I scoffed. “Chainsaw massacres are rare. That doesn’t mean it’s okay to support them.”

I could hardly believe that intelligent, otherwise respectable people were fine with this. Even if it were never done and they were speaking only of theoretical situations, there would still be a big problem with Supreme Court justices and leaders of the ACOG saying that there’s nothing wrong with infanticide in its most grisly form. They couldn’t even justify themselves by pleading the health of the mother, since they were discussing babies who were old enough to live outside the womb if the pregnancy needed to end.
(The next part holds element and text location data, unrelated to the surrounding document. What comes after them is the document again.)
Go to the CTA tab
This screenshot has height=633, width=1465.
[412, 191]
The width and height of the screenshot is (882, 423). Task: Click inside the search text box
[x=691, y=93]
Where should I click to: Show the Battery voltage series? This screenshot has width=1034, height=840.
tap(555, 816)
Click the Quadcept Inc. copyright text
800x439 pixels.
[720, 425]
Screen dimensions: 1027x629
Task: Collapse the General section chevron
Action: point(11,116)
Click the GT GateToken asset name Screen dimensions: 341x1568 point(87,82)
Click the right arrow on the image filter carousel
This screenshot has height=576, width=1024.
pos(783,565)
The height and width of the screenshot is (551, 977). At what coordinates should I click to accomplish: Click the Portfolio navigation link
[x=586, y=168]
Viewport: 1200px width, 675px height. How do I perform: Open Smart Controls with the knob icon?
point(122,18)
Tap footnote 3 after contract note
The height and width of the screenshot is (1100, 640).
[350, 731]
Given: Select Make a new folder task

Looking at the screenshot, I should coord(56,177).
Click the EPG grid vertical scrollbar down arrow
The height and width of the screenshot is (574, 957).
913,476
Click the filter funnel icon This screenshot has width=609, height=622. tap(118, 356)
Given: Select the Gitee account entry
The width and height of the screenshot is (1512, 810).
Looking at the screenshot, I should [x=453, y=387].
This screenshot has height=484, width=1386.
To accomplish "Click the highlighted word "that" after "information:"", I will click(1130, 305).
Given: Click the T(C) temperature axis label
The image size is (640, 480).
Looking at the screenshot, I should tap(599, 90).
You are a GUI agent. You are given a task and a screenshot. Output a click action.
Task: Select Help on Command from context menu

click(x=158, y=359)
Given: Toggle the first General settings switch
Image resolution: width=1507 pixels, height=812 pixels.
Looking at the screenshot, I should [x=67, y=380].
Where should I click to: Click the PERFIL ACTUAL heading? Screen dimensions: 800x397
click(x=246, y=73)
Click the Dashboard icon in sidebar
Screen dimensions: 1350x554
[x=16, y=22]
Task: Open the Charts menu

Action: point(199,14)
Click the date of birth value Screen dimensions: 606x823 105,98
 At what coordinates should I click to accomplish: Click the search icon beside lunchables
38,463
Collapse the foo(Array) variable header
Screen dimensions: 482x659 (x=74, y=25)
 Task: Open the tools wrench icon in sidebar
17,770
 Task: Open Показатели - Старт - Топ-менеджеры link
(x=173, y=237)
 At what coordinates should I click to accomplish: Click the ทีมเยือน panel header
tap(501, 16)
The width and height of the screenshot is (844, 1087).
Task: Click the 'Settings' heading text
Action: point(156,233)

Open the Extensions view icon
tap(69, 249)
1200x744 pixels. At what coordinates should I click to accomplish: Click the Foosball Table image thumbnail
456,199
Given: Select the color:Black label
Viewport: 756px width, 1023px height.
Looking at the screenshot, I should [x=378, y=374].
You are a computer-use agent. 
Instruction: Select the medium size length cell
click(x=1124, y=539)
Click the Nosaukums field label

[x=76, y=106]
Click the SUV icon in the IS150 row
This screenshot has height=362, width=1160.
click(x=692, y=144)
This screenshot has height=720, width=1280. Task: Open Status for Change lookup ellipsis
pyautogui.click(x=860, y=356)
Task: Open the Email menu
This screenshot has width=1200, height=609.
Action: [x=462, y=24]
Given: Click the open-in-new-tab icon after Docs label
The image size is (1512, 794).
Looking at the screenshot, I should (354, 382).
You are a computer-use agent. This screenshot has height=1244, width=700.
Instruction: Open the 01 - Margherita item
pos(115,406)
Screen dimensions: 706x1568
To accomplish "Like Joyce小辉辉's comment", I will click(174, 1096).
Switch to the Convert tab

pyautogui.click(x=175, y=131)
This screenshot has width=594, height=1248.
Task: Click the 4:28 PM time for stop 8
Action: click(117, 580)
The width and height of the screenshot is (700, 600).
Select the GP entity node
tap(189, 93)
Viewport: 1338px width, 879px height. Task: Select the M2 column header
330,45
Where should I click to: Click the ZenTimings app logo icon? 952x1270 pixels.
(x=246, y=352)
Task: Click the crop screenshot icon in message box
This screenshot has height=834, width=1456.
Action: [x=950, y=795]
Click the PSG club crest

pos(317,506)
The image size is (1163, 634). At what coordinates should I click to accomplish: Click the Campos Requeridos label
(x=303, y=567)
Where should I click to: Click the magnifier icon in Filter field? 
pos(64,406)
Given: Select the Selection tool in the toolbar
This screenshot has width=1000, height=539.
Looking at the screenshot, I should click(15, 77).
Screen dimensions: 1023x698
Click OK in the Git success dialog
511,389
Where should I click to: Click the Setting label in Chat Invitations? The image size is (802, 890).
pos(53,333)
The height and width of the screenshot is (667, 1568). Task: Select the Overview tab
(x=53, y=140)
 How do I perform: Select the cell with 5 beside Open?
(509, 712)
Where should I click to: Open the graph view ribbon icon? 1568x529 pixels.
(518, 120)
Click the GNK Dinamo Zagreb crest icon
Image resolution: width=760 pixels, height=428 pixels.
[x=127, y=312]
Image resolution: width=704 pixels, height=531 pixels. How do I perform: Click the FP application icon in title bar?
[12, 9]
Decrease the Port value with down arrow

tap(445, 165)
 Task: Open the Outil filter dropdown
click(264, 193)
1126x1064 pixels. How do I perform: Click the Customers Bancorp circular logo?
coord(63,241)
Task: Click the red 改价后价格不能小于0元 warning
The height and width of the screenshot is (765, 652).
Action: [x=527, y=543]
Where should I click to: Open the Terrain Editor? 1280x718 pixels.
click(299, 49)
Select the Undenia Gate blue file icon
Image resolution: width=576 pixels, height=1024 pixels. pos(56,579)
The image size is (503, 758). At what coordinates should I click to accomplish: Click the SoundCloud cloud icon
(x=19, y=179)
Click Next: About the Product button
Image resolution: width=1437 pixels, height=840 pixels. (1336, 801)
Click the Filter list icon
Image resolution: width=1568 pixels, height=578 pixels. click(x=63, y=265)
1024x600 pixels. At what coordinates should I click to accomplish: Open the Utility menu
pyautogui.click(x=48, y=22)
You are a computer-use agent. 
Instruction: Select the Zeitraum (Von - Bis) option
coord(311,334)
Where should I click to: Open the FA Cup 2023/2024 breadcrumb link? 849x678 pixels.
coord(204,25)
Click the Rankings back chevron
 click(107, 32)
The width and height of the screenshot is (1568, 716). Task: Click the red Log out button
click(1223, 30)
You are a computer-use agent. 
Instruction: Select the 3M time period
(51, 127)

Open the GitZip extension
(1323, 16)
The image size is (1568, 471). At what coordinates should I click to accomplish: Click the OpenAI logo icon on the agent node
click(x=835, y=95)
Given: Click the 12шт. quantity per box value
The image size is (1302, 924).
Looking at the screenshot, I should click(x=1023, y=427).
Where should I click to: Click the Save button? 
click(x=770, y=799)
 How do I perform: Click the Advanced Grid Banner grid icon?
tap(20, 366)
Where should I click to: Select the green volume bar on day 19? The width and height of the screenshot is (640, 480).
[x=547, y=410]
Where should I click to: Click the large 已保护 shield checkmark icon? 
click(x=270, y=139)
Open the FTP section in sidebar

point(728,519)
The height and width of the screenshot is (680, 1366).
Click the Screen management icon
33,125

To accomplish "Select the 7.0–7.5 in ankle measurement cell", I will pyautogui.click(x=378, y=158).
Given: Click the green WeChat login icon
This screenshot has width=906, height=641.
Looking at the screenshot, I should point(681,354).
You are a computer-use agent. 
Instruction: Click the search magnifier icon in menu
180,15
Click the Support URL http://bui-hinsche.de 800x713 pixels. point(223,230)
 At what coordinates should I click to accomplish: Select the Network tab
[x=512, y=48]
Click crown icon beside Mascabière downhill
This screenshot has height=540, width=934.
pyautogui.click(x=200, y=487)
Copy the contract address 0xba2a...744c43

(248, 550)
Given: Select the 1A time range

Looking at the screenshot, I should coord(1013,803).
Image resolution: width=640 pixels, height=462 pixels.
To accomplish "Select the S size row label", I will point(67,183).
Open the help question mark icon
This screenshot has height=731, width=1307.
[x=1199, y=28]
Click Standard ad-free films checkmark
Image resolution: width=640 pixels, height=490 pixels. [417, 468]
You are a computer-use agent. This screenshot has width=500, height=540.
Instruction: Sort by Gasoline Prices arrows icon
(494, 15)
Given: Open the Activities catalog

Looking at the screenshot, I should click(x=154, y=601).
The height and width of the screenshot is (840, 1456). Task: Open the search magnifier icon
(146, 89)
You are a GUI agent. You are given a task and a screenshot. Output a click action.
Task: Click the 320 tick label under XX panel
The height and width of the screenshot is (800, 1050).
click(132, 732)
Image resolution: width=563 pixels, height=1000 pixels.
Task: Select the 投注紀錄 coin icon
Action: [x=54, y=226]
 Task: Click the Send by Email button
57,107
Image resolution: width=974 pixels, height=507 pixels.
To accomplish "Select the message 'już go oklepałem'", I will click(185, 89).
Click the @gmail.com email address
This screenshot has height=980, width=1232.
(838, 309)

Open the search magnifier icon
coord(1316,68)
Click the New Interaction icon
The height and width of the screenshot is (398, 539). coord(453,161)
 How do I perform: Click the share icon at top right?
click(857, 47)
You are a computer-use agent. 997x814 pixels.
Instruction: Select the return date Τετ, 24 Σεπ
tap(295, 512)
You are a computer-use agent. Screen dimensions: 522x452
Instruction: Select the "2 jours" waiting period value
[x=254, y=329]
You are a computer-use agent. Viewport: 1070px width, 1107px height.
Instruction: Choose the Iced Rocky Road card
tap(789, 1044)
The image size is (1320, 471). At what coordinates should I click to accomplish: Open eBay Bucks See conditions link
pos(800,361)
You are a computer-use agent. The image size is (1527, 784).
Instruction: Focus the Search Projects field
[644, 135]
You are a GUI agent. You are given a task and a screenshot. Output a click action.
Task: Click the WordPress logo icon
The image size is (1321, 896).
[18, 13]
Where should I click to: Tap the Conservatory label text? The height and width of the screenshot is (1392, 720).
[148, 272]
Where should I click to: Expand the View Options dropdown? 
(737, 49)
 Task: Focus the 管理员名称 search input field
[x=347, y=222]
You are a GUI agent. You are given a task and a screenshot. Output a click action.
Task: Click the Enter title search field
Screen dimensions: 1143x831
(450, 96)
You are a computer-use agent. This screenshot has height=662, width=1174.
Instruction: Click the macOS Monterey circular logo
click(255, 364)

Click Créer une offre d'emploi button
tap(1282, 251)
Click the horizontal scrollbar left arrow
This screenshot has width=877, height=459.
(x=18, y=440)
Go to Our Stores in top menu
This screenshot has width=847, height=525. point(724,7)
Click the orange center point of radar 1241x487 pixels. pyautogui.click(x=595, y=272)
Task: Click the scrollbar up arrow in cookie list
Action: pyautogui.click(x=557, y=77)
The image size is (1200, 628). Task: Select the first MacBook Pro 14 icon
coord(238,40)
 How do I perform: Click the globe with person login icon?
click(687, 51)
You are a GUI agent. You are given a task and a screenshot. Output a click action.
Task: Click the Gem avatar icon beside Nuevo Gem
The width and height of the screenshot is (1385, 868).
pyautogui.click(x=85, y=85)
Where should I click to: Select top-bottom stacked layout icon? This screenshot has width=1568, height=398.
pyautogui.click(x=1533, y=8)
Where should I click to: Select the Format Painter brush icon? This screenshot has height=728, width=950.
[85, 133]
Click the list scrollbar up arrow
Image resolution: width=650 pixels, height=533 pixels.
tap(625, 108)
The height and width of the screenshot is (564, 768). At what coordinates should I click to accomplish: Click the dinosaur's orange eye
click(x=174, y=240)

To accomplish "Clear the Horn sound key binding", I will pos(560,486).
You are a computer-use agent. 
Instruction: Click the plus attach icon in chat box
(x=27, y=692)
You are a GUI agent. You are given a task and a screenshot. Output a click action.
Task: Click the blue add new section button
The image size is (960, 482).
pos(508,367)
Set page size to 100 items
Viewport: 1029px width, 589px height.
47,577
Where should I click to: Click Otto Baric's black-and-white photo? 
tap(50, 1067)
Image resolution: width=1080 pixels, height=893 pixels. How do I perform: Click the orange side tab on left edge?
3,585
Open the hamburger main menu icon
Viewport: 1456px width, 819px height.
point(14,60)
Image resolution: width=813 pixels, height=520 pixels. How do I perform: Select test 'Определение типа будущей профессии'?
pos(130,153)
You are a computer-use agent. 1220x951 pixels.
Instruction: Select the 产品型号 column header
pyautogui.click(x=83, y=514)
I wanted to hit something. I eyed a stuffed pig in Donald’s toy pile that always did seem to have a smug look on its face, and I thought of how cathartic it would be to grab it and punch it a few times.

I was officially disgusted with the pro-choice movement. The average pro-choice people on the street would probably oppose the procedures described in Stenberg, yet they’d never do anything to stop it. In all my years of running in social circles where everyone supported abortion rights, I never once heard anyone draw the line and say, “Okay, that’s murder, and we need to protect those babies.” I certainly never said anything like that. Protecting any unborn life under any circumstances was just not part of the culture. Meanwhile, the movement’s leaders vocally supported killing children old enough to live outside of the womb in procedures that were like something out of a horror-movie director’s imagination.

I leaned my head into Joe’s chest. It felt like this should be the moment that, like Joe, I decide that I was no longer pro-choice. But I couldn’t. I wasn’t ready to jump on the anti-abortion side with the Catholics—not even close. As much as what I just read called into question the moral footing of the pro-choice position, there remained within me an unmovable resentment toward Catholicism for opposing abortion and therefore making women slaves to their bodies.

My mind was split in two by the increasing disconnect between my intellect, which said that something terrible was happening to women and their children, and my emotions, which said that I’d still fight and die to defend it. Within me there was a conviction with roots a mile deep that said that to oppose abortion would be unfair to women in the direst sense of the word.

Normally, I would have stepped through the problem until I could be confident that I was being intellectually honest. But not here. I was fully aware that I was more determined to remain pro-choice than I was to take an honest look at who was and wasn’t human. I didn’t like it, but I didn’t know what to do about it.